__SOURCE PASSAGE__
###
Jul 17, 2007—The American Medical Association (AMA) has officially established a code of ethics designed to protect patients receiving RFID implants. The recommendations focus on safeguarding a patient's privacy and health, and are the result of an evaluation by the AMA's Council on Ethical and Judicial Affairs (CEJA) regarding the medical and ethical implications of RFID chips in humans, as well as a follow-up report recently released. The latter discusses the possible advantages and specific privacy and ethical issues of usingRFID-enabled implantations for clinical purposes.
Entitled "Radio Frequency ID Devices in Humans," the report is presented by Robert M. Sade, M.D., who chairs the CEJA. It acknowledges that RFID's use in health care "represents another promising development in information technology, but also raises important ethical, legal and social issues." The report adds, "Specifically, the use of RFID labeling in humans for medical purposes may improve patient safety, but also may pose some physical risks, compromise patient privacy, or present other social hazards."
The AMA's report identifies three specific recommendations: The informed-consent process must include disclosure of medical uncertainties associated with these devices; physicians should strive to protect patients' privacy by storing confidential information only on RFID devices utilizing informational security similar to that required for medical records; and physicians should support research into the safety and efficacy of RFID devices implanted in human beings, and examine the role of doctors regarding the nonmedical uses of the technology.
The recommendations now serve as ethical guidelines for physicians and caregivers, explains Steven Stack, M.D., a member of the AMA's board of trustees, and are officially part of the AMA's medical ethics code. While not law, the AMA's code of ethics has long served as a standard of conduct defining the essentials of honorable physician behavior.
"The AMA is the largest professional organization representing the interest of physicians and patients in the U.S.," Stack says, "and the AMA's code of ethics is the most widely accepted guidance for physicians' professional, ethical practices." In fact, he adds, courts and governments often use the AMA's ethics codes as guidelines.
###
__PARTS OF THE EXERCISE__
A. For each statement about the RFID article, answer yes or no, and quote the words of the article that decide it. (i) The report on RFID devices in humans is presented by the person who chairs the CEJA. (ii) The AMA's code of ethics has the force of law. (iii) The AMA's report identifies five specific recommendations.
B. Retype the RFID article from "The recommendations now" up to and including "honorable physician behavior.".
The rows that come next are taken from an unrelated source.

__EXCERPTED RECORDS__
###
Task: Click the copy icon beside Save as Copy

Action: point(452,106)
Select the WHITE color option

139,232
###
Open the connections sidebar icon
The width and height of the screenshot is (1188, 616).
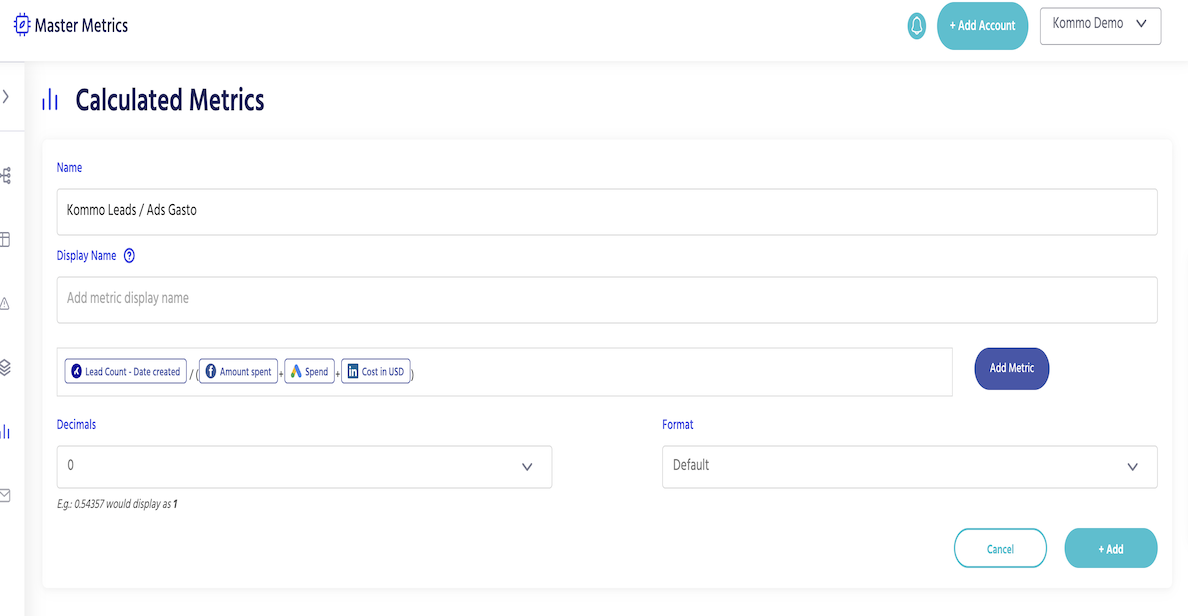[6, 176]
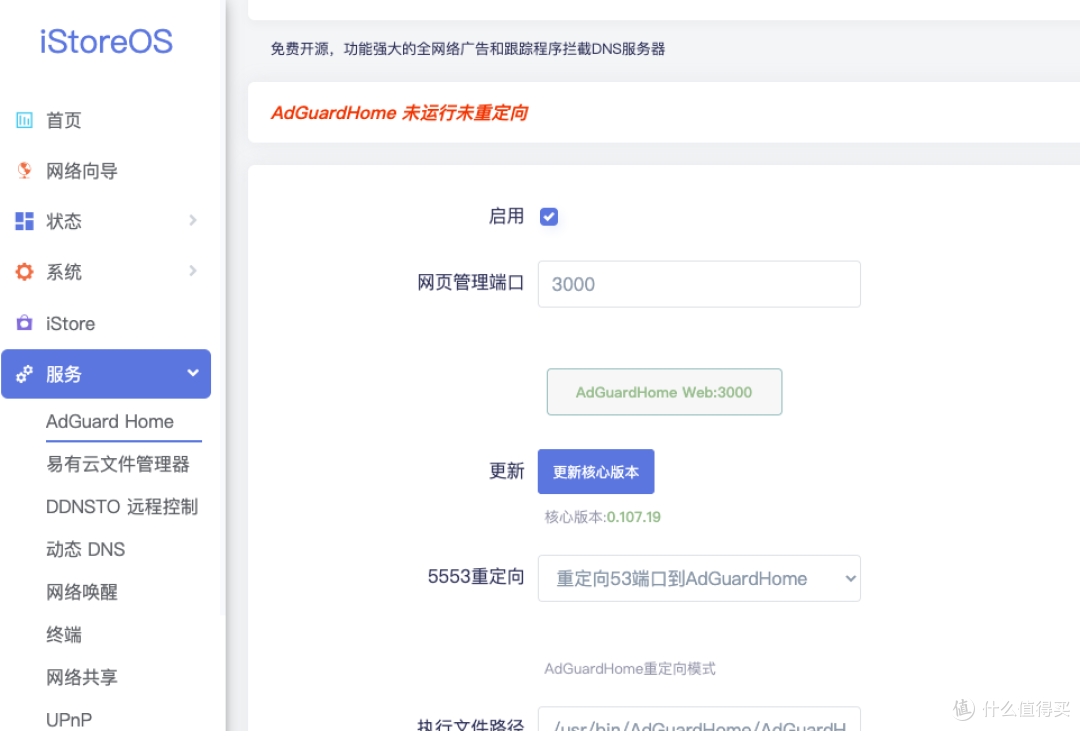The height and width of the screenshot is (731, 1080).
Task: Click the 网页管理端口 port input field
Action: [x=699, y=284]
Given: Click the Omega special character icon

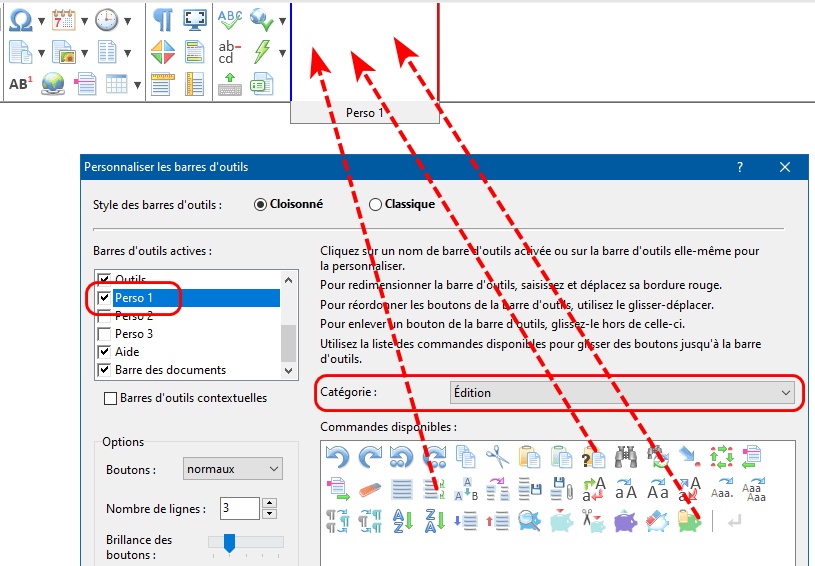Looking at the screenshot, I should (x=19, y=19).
###
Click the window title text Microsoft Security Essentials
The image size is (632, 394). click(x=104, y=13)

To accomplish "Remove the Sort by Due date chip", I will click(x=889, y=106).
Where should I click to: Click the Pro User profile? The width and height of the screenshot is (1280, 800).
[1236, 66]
###
__EXERCISE SOLUTIONS__
A.
(i) Yes: "the report is presented by Robert M. Sade, M.D., who chairs the CEJA"
(ii) No: "While not law, the AMA's code of ethics has long served as a standard of conduct"
(iii) No: "The AMA's report identifies three specific recommendations"

B.
The recommendations now serve as ethical guidelines for physicians and caregivers, explains Steven Stack, M.D., a member of the AMA's board of trustees, and are officially part of the AMA's medical ethics code. While not law, the AMA's code of ethics has long served as a standard of conduct defining the essentials of honorable physician behavior.